On Nov. 29, the CFTC finalized new rules that bring interest rate and credit default swaps (CDSs) into clearing by derivatives clearing organizations (DCOs). A week prior, the CFTC issued a common date by which all entities must register as swap dealers. As it stands, an entity must register as a swap dealer within two months of exceeding a notional threshold of $8 billion; now, after a no-action order, all firms that exceed the threshold must be registered by April 10, 2013.

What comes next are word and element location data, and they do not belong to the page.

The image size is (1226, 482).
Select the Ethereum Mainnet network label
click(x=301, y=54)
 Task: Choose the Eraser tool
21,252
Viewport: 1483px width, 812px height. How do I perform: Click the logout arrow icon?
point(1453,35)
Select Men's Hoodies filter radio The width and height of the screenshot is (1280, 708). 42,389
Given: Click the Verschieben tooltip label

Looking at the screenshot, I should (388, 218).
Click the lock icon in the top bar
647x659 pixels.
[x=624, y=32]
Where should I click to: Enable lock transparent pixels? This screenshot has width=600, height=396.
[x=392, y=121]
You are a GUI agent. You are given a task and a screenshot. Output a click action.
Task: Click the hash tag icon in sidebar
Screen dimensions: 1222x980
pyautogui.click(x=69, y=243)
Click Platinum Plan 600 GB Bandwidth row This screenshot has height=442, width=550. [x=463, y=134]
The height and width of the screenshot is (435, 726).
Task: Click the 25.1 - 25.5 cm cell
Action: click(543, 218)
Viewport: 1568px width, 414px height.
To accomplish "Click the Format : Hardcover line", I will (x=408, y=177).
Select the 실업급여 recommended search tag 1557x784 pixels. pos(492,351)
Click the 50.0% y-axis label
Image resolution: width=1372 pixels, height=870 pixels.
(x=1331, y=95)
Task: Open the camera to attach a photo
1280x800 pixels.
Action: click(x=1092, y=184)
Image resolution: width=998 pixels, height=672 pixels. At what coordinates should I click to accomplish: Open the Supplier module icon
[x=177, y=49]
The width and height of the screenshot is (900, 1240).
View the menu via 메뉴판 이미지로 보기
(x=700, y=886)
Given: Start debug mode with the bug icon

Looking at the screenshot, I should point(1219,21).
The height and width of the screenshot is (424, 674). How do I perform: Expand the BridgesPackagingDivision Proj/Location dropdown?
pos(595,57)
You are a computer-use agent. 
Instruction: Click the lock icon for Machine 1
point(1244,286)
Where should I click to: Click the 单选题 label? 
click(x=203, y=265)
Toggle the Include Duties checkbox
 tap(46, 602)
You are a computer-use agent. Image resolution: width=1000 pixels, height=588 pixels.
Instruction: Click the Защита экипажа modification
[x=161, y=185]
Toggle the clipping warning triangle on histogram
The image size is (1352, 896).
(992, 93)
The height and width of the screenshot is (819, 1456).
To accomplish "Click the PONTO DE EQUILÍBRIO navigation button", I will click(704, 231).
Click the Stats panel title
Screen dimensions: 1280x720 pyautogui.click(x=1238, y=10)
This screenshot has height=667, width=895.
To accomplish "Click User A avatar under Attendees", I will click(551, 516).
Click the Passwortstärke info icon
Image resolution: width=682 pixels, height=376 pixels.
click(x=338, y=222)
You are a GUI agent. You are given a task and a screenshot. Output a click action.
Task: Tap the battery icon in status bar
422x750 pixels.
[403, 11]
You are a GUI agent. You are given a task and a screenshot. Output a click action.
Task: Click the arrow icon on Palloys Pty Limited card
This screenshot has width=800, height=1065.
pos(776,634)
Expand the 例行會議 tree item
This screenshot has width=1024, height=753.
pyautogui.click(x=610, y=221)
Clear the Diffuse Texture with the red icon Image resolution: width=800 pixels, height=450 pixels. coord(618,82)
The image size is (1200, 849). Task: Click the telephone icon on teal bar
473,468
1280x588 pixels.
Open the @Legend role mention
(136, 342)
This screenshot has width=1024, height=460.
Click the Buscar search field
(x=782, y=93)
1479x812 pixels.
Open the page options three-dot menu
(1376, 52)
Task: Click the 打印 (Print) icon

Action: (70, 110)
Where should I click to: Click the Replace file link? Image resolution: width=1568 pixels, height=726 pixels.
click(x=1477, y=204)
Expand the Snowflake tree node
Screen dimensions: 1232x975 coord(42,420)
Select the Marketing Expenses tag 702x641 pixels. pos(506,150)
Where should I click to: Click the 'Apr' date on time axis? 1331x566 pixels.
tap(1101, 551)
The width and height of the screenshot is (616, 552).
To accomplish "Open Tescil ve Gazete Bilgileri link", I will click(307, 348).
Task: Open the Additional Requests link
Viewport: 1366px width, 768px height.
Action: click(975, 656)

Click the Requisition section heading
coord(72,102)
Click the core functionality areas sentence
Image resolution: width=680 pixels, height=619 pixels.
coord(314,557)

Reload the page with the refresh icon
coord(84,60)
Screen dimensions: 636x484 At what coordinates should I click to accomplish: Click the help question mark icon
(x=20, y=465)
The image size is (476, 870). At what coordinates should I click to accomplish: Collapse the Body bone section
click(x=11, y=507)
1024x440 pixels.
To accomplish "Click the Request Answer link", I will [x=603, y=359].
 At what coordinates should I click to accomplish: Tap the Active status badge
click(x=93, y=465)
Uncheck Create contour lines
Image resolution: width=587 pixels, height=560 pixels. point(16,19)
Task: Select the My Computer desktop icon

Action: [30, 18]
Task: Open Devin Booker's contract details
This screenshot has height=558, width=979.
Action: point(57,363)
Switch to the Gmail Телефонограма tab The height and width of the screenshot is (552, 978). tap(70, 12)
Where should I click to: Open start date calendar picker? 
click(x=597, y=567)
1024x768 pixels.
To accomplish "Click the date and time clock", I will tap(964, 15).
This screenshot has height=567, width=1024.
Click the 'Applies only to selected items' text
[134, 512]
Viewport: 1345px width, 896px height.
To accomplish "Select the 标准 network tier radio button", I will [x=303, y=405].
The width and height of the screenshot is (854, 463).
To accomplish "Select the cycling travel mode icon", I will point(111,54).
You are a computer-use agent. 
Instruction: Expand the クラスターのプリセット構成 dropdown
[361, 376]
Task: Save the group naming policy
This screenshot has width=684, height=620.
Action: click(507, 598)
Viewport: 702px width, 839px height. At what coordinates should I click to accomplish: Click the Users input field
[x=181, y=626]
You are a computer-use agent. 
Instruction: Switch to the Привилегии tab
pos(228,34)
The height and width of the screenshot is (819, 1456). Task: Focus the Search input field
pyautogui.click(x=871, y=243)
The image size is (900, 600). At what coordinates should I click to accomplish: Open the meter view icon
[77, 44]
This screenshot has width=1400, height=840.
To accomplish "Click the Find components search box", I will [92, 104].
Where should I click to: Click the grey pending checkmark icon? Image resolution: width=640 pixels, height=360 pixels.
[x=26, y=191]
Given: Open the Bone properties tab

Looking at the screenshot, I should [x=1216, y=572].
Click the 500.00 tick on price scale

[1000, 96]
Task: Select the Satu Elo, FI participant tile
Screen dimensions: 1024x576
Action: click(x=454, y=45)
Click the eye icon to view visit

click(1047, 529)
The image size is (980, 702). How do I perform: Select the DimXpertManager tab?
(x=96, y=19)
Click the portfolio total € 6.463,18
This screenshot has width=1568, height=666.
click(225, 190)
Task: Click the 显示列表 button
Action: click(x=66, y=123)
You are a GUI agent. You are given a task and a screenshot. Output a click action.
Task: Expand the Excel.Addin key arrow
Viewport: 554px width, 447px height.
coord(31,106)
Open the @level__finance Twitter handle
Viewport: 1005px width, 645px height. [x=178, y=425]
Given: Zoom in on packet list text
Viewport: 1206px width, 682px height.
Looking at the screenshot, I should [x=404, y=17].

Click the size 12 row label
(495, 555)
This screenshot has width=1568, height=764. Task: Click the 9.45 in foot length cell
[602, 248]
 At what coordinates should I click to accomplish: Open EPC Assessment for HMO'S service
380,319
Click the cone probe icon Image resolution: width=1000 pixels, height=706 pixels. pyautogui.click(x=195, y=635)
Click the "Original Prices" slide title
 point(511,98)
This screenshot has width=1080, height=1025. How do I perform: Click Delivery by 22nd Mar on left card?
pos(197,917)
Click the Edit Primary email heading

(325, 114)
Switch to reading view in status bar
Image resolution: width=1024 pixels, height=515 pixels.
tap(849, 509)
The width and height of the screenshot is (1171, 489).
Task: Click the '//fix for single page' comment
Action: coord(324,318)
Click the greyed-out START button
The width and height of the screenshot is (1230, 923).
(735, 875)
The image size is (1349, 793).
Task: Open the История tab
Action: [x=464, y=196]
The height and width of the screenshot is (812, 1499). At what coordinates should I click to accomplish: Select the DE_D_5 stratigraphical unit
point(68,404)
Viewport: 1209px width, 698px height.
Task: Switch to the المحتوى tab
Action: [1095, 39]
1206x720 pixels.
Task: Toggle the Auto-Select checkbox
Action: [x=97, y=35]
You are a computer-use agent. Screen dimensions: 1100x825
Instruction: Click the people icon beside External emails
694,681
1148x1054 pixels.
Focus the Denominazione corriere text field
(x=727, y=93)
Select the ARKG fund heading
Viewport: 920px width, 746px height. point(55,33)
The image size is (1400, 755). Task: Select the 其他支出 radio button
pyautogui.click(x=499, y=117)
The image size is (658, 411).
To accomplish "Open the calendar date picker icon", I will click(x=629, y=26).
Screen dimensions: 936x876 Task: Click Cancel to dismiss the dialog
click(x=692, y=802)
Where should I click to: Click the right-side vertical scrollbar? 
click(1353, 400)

In response to these recent regulations, and regulation looming on the horizon, Wall Street Banks have begun advising their clients to skirt U.S. rules by redirecting trades through their foreign subsidiaries, according to Reuters.
Specifically, the rules these foreign clients are looking to avoid include higher capital requirements, margin costs, an immediate turn to electronic platforms, and swap reporting.
Yet if routing trades through a foreign subsidiary, for example Goldman Sachs International, based in London, allows for entities to avoid counting swaps toward the $8 billion dollar threshold, it may not be a sustainable solution. Although the CFTC has made it clear that dealing with a foreign affiliate will not count against the threshold, it’s only a matter of time before financial regulation in the U.K. and broader Europe catches up to recent U.S. standards.
It may be unlikely that the CFTC will close the exemption for foreign affiliates. It doesn’t want to step on foreign toes in matters of extraterritoriality; instead, it will likely wait for foreign regulators to catch up.
“Swaps executed offshore by U.S. financial institutions can send risk straight back to our shores,” said CFTC chairman Gary Gensler this summer. “It was true with the London and Cayman Islands affiliates of AIG, Lehman Brothers, Citigroup and Bear Stearns.”